- Court: Court of Appeal of New Zealand
- Full case name: Ballance Agri-Nutrients (Kapuni) Ltd v The Gama Foundation
- Decided: 5 November 2005
- Citation: (2005) 5 NZCPR 16
- Transcript: Copy of Judgement

Court membership
- Judges sitting: William Young, O’Regan and Robertson JJ

= Ballance Agri-Nutrients (Kapuni) Ltd v The Gama Foundation =

2005 New Zealand court case

Ballance Agri-Nutrients (Kapuni) Ltd v The Gama Foundation
(2005) 5 NZCPR 16
is a cited case in New Zealand regarding whether a nominee stated in a contract is sufficiently designated in order for the Contracts (Privity) Act 1982 to apply.

==Background==
Ballance leased a Christchurch industrial property. In April 2001, Ballance had given 6 months notice that they were terminating the lease. At this date, the property was originally owned by Gama Holdings, but on 10 June 2001, ownership was transferred to the related company Gama Foundation.

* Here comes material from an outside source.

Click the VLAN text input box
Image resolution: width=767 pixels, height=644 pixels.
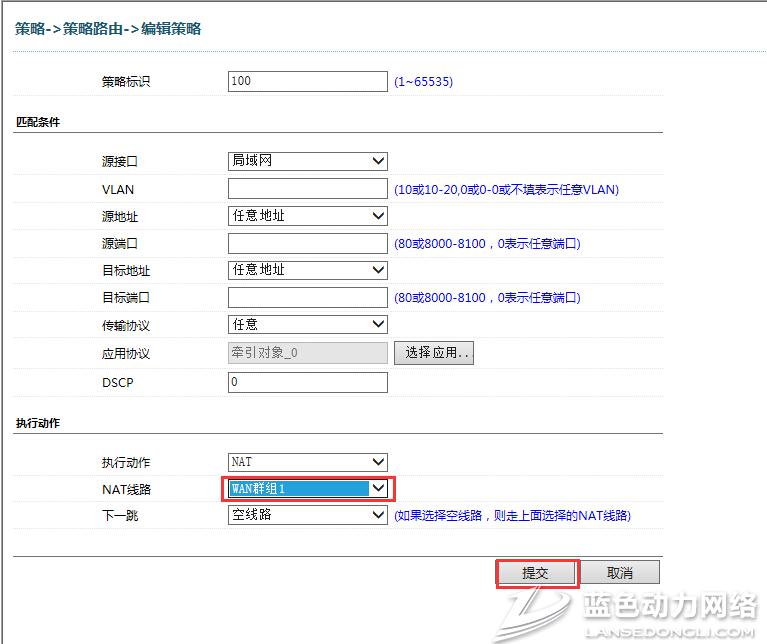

Ballance were not notified of the sale at the time.

Due to the fact that the sale was a related party transaction, the sale was not registered until 9 months later in January 2002.

This delay caused problems for the landlord, when they sought payment for damages to the property, forcing Gama to seek payment as a permitted assignor under section 4 of the Contracts (Privity) Act 1982.

Ballance disputed that Gama Foundation was a permitted assignor.